Transistor electrical spec(2N3903)

Discussion in 'General Electronics Chat' started by Thevenin's Planet, Oct 24, 2011.

  1. Thevenin's Planet

    Thread Starter Active Member

    Nov 14, 2008
    183
    1
    Hi

    I have noticed that Transistor specs is not as versatile as it should be in regard to different biasing current or frequencies.It states specific operating points. 2N3903
    For example;To arrive at a hfe of 50 the Ic=10 ma and Vce 1Vdc.Which to me is strange because I have not come across a Vce at 1volt unless it's in saturation.Perhaps I am not understanding the stats correctly.I am assuming that I must adjust the base and collector resistors to get this Hfe=50 ? Or the input impedance or hie,Ic=1ma dcv,f=1khz.Futhermore,is the 1 khz is use with the shorting the output?I noticed that certain inputs or outputs of the transistor the signal is feed into.
    Also, is there a math calculation to determine the Ib quiescence point ,not the current follow thru the base resistors(Emitter grd, voltage divider input) but the one that comes out of the transistor base with out practical trials of measuring ?
     
  2. studiot

    AAC Fanatic!

    Nov 9, 2007
    5,005
    513
    Can you post the source for this?
    It is certainly unusual, since Vce will vary depending upon the rest of the circuit all at Ic=10mA.
     
  3. Adjuster

    Well-Known Member

    Dec 26, 2010
    2,147
    300
    Here is a 2N3904 data sheet, possibly not the same one that the OP refers to, as at a quick glance I see references to VCE = 1V and 1kHz, but not the reference to "shorting". http://www.onsemi.com/pub_link/Collateral/2N3903-D.PDF

    Let's not imagine difficulties that don't really exist. The maker chooses to measure gain with a pretty low VCE, but whatever conditions are used are pretty arbitrary. At reasonable collector currents a typical transistor will not be saturated at 1V. A perusal of Figure 16 on Page 7 of the datasheet will show that in fact even at 100mA the 2N3904 is out of saturation by VCE = 1V.
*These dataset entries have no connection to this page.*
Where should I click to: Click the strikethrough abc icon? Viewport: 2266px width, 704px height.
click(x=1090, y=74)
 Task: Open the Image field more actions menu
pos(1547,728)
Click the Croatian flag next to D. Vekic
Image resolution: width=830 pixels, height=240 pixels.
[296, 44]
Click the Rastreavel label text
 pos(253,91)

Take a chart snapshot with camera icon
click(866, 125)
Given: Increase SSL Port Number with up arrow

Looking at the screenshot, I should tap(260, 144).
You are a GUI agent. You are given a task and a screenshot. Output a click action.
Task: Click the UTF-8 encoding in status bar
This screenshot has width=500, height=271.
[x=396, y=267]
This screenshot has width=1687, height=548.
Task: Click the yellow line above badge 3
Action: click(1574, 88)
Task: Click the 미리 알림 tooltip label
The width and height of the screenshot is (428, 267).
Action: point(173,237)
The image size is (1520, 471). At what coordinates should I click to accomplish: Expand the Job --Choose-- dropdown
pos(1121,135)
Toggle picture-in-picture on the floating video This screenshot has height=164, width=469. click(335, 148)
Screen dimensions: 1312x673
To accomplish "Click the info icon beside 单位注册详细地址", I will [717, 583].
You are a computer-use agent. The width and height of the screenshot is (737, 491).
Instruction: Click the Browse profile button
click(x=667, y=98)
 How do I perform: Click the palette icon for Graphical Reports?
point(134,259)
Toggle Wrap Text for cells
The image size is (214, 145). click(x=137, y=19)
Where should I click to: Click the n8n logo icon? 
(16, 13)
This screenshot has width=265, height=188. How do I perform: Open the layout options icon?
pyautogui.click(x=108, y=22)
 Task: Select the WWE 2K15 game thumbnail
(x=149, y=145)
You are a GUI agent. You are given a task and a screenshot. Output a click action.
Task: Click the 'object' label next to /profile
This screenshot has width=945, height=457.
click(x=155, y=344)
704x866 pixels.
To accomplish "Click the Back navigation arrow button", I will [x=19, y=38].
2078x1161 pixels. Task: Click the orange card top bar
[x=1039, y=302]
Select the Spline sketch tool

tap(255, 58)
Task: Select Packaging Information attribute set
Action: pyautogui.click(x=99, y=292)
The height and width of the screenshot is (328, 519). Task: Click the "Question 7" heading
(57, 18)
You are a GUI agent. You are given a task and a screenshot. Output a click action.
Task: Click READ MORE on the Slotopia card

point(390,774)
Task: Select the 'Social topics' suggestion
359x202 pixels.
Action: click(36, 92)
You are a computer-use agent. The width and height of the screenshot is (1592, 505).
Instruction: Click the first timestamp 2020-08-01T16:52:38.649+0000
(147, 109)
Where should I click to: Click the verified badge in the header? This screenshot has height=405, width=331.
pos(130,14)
    If you are familiar with BJT output characteristics, you will know that away from saturation the collector current (and hence the β) is usually a fairly weak function of VCE. It tends to rise a bit with VCE, I think mainly due mainly to something called the Early Effect*, but normally this is not dramatic.

    All of this is a long-winded way of saying that the β at VCE = 1V may be a bit down on that at higher voltages, but not so much as all that. In any case, β is such an unpredictable parameter that you should not even be trying to tie it down very tightly. Any design that requires that is heading for difficulties.

    *You can Google that bit for yourself.
     
    Thevenin's Planet likes this.
  4. Thevenin's Planet

    Thread Starter Active Member

    Nov 14, 2008
    183
    1
     
  5. Adjuster

    Well-Known Member

    Dec 26, 2010
    2,147
    300
     
  6. Thevenin's Planet

    Thread Starter Active Member

    Nov 14, 2008
    183
    1
    The signal is being passed thru a step-down transformer to 12 volts and is reduced across a voltage divider network which reproduces about a 0.188 a.c.v.from the second resistor to ground, which is used as a test voltage to feed into a CE amplifier.I imagined that the transformer served as an isolation of some sort besides ac voltage reduction.
    Special instrumentation, what that could be? Additionally,The suppression of feed back you mentioned,is that what the OPEN CIRCUIT REVERSE TRANSFER PARAMETER IS USE TO MEASURE ,the h12 or hr.
     
  7. Adjuster

    Well-Known Member

    Dec 26, 2010
    2,147
    300
    Why don't you post a schematic of whatever you are referring to. Trying to work that out from verbal descriptions is not easy.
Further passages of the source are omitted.